Esta semana el dólar futuro subió 5 puntos porcentuales menos que el spot en el acumulado mayo-junio (+2% vs. +7%): las intervenciones del Banco Central en el mercado de Rofex, donde su posición vendedora pasó de U$S350 millones a U$S1.100 millones en el último mes y medio, y su venta de bonos dollar linked, donde el promedio diario operado escaló de U$S120 millones diarios a U$S350 millones entre abril y julio explican parte relevante de la diferencia.
Así lo destaca un informe de la Gerencia de estudios económicos del Banco de la Provincia de Buenos Aires, en el que agregan que la venta de bonos del Banco Central en el mercado secundario contrae los agregados monetarios. La absorción de casi 8 billones de pesos en los últimos 45 días, atenuada en parte por la expansión de 2,5 billones por las compras en el spot, implicó retirar casi 1 de cada 5 billetes y monedas en circulación. Entre otros factores, esto explica por qué se aceleraron las tasas de interés hacia fines de junio.
En marzo, el costo de los adelantos de cuenta corriente promedió 28% nominal anual, equivalente a 2,3% mensual. En junio, la media fue de 25,5% (2,1% mensual), donde se ubican en la actualidad. Así, la baja de la inflación, que pasó de 3,4% en marzo a 1,9% en junio no fue imitada por el costo de financiamiento, que como resultado se encareció en términos reales, y el crédito no parece ser una vía posible para la recuperación de nivel de actividad.
En la última licitación de junio, el Tesoro Nacional expandió 4,5 billones de pesos: 3 billones por vencimientos no renovados y 1,5 billones por recompras de títulos en la previa. De esta forma, compensó las absorciones que había realizado en las licitaciones de abril, mayo y la primera mitad de junio -cuando los pesos los emitía el Banco Central vía compra de divisas en el spot. La inyección de liquidez en el sistema contribuyó a normalizar las tasas.

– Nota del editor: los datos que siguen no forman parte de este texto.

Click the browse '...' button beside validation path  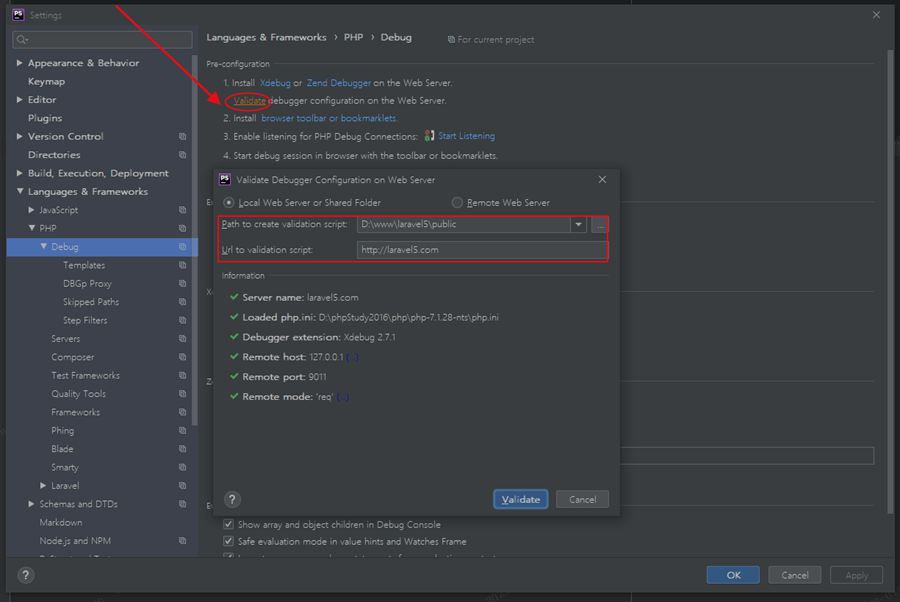pyautogui.click(x=599, y=225)
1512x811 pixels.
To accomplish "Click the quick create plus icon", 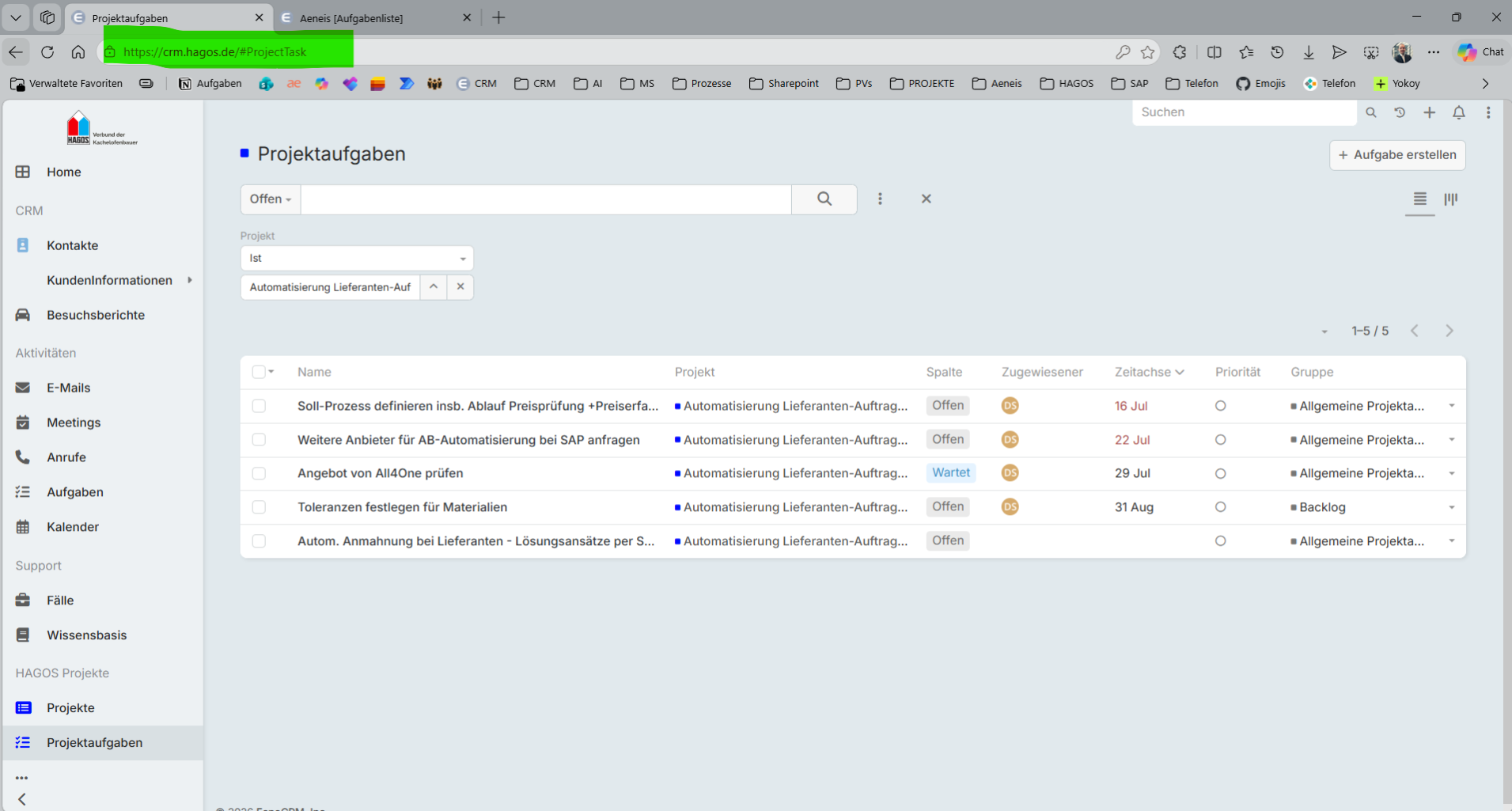I will tap(1429, 112).
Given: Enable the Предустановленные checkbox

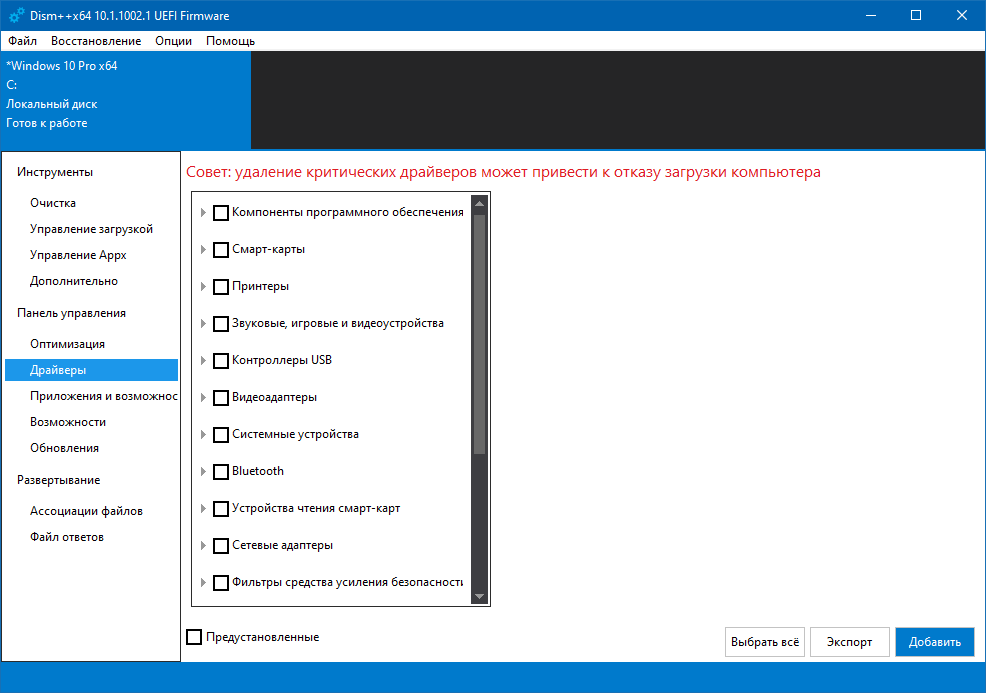Looking at the screenshot, I should (x=194, y=637).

En contraste, en julio, producto de la compra de U$S1.400 millones para cancelar vencimientos de bonos en dólares, el saldo de la Cuenta Única del Tesoro en pesos se redujo de 11,8 a 5,8 billones. Como resultado, se achicó su margen para compensar el efecto contractivo de las intervenciones del Banco Central en los mercados cambiarios de futuros.
En este marco, Hacienda absorbió 2,5 billones de pesos en su primera licitación de julio -aunque el efecto final habría sido “menos contractivo”, por la emisión de pesos en la previa a la subasta, todavía sin datos-.
El Banco Central pareciera tener capacidad de contrarrestar eventuales presiones en el mercado futuro de cambios, aunque al costo de absorber pesos y restringir la liquidez. Hasta acá, el Tesoro atenuaba el efecto contractivo de esta política, expandiendo la liquidez en sus licitaciones de deuda. Sin embargo, esto se moderó en los últimos días, producto de la baja del saldo de la CUT. Con pocos pesos en su cuenta del Banco Central y mucha venta de dólares “a término”, la baja de la tasa seguiría demorándose.